松本潤さん演じる徳川家康が話題のNHK大河ドラマ『どうする家康』(総合、日曜午後8時ほか)。天下を統一し、幕府のトップとして武士を率いる「将軍」となる家康の歩みが描かれていますが、「将軍とは言え、強力なリーダーシップを発揮した大物ばかりではない」と話すのが歴史研究者で東大史料編纂所教授・本郷和人先生です。
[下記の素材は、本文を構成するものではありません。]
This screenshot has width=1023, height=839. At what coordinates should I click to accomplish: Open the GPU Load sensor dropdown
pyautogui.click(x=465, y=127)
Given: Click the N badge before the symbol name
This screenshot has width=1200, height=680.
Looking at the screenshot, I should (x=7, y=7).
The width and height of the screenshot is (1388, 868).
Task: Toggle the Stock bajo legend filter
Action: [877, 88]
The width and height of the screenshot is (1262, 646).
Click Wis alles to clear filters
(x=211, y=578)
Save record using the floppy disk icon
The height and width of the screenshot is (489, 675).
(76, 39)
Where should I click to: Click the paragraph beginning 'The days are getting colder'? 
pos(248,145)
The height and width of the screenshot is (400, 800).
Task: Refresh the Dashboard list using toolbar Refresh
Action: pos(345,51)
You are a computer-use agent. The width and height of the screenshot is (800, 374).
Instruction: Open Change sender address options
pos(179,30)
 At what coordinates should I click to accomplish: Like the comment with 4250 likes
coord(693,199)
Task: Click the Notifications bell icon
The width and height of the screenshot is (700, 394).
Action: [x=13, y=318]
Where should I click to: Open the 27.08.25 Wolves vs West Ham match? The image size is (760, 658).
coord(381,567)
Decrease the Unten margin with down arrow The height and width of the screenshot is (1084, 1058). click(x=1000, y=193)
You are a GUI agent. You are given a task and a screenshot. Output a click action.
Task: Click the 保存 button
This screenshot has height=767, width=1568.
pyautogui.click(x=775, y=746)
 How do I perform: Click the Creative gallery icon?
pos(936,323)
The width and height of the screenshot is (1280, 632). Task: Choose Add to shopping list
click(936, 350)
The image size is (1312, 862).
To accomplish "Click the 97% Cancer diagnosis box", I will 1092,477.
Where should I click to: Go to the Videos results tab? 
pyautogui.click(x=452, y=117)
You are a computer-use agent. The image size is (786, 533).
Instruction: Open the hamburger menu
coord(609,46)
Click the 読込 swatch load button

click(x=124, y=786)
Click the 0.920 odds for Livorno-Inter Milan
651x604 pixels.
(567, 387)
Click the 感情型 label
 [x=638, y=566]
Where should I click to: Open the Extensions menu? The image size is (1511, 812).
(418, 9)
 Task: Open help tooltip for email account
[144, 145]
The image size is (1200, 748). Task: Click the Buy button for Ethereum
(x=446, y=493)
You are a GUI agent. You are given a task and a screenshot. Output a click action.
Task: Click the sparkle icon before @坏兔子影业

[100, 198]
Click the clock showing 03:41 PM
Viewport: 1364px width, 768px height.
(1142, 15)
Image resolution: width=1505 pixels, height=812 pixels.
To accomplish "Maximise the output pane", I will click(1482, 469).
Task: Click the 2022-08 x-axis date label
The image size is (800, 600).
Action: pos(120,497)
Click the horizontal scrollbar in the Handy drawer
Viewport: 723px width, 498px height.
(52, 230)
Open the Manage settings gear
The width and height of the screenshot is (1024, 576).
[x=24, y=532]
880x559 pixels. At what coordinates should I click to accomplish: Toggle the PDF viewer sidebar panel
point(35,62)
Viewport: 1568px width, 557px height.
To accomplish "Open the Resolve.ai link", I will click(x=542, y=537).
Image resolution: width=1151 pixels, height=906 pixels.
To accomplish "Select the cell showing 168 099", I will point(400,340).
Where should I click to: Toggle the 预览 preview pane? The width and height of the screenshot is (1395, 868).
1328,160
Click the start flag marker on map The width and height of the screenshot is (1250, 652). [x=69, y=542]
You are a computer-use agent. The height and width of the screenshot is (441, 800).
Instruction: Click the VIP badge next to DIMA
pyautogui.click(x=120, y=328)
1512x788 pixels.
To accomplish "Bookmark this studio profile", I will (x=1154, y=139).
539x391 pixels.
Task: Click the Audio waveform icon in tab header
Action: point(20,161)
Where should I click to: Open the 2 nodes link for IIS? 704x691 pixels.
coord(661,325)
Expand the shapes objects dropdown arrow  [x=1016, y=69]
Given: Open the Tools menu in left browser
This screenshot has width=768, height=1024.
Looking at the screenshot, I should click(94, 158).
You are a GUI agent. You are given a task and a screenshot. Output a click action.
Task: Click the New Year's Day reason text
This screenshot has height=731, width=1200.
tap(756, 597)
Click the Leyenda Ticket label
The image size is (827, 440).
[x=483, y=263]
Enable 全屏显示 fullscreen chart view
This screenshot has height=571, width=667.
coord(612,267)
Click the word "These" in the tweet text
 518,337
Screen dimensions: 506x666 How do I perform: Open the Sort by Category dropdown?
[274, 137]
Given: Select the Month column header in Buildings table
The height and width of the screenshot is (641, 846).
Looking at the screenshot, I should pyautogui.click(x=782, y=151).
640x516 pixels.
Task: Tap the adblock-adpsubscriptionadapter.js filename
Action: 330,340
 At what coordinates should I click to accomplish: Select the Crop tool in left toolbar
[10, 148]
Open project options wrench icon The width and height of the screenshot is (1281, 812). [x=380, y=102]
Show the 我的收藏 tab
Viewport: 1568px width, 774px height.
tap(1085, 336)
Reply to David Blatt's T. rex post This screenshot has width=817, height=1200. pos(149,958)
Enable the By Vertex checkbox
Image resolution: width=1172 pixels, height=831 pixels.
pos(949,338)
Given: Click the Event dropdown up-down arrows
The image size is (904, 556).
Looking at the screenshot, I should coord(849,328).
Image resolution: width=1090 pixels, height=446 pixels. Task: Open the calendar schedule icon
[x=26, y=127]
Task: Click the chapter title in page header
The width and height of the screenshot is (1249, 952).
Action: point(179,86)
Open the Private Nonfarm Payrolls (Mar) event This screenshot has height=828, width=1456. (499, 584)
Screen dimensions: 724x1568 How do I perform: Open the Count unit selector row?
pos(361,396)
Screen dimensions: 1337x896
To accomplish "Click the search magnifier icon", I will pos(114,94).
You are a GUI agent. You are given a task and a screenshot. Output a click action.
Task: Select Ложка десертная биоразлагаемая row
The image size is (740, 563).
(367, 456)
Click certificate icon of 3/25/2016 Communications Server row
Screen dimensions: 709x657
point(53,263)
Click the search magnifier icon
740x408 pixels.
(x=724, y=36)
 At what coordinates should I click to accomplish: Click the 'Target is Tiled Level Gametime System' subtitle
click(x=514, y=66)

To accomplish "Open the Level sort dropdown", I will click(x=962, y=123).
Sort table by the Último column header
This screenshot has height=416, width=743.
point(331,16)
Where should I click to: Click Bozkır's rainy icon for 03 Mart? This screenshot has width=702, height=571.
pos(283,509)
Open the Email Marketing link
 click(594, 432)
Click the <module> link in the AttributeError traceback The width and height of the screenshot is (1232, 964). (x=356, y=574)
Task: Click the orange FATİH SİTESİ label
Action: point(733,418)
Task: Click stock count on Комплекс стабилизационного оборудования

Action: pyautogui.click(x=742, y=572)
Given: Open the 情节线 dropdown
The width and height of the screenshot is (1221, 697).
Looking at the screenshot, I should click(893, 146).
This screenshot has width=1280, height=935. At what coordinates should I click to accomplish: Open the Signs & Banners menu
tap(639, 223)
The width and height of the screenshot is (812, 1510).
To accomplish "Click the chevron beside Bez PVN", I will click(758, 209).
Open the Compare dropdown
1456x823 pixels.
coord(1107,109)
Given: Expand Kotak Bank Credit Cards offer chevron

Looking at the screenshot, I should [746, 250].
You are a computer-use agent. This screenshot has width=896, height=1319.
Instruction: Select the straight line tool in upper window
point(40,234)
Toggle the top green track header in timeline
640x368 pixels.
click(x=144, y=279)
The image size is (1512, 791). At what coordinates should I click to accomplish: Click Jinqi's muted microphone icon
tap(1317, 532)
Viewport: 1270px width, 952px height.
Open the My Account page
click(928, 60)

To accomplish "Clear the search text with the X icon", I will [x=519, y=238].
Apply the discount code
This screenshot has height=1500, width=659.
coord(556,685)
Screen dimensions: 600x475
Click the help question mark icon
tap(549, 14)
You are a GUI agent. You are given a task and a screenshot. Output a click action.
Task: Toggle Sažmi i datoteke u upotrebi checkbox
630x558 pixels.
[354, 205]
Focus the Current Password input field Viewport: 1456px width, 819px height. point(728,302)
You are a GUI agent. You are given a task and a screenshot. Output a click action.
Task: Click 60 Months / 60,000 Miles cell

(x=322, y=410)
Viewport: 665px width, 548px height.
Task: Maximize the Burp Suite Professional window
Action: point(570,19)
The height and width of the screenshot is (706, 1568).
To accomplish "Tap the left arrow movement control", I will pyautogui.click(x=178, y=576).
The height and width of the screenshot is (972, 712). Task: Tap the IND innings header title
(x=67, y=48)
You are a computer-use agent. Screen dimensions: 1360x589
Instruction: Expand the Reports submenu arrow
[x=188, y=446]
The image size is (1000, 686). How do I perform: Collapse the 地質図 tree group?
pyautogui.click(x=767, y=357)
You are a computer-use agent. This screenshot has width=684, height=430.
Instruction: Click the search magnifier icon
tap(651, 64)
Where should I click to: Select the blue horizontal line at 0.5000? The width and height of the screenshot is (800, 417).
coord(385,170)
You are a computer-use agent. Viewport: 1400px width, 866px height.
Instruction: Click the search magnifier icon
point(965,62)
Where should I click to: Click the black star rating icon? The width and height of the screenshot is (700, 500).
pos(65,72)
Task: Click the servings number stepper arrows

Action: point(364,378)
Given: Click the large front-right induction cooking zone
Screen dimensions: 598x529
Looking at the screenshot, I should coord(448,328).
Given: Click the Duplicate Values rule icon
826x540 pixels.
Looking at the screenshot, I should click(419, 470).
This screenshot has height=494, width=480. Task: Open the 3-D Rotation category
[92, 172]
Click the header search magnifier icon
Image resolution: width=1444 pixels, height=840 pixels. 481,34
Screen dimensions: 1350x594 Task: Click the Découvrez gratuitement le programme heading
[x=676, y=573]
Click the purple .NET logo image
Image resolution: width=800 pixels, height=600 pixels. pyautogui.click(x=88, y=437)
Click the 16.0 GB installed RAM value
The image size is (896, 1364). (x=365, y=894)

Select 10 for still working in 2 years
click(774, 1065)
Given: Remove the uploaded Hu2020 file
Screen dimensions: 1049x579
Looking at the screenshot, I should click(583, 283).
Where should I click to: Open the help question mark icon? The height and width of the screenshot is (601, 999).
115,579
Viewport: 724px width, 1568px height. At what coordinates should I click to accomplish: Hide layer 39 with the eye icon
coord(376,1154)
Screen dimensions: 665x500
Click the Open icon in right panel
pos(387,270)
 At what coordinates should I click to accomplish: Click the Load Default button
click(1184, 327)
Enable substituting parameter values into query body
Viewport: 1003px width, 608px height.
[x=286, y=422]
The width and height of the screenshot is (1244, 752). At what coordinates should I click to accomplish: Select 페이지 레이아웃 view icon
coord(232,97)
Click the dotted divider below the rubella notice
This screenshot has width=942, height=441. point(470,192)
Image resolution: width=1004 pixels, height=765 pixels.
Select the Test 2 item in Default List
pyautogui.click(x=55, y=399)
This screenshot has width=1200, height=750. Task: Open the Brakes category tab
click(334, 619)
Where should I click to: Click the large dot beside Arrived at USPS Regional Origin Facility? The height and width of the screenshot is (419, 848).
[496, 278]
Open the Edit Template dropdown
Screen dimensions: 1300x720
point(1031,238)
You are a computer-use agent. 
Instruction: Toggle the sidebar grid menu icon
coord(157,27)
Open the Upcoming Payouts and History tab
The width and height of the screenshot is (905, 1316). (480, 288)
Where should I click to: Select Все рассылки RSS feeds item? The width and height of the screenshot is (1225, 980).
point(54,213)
なおその家康、実は将軍になる前にも関わらず、関ヶ原でともに戦った大名へ土地の分配を行っていたそうで――。
家康は将軍ではない立場で土地の分配を行った
慶長五(一六〇〇)年、徳川家康率いる東軍と豊臣恩顧の大名からなる西軍が衝突した関ヶ原の戦いに勝利した時点で、家康はすでに天下人という地位をほぼ手中に収めたことになります。
家康が征夷大将軍になるのは、関ヶ原の戦いから三年後の慶長八(一六〇三)年のことです。
けれども一六〇〇年の時点で、将軍という官職を持たないまま、家康は一緒に戦った大名たちに論功行賞として土地の分配を行っています。実態としては、武家の棟梁として振る舞っていたことになります。
つまり、すでに征夷大将軍という官職は名ばかりのもので、中身のない地位にすぎなかったのです。
室町幕府最後の将軍・足利義昭は幕府滅亡後も一五八八年までは征夷大将軍の座にありましたが、全く存在感はありませんでした。義昭が鞆に拠点を置いたことから、鞆幕府を開いたとする研究者もいますが、実態から考えると、何の権限もない名ばかりの征夷大将軍だったことがわかります。
私が提案している「臣が将軍を定める」という定義からしても、鞆の義昭を将軍としてありがたがっている家臣などいませんので、鞆幕府は机上の空論でしょう。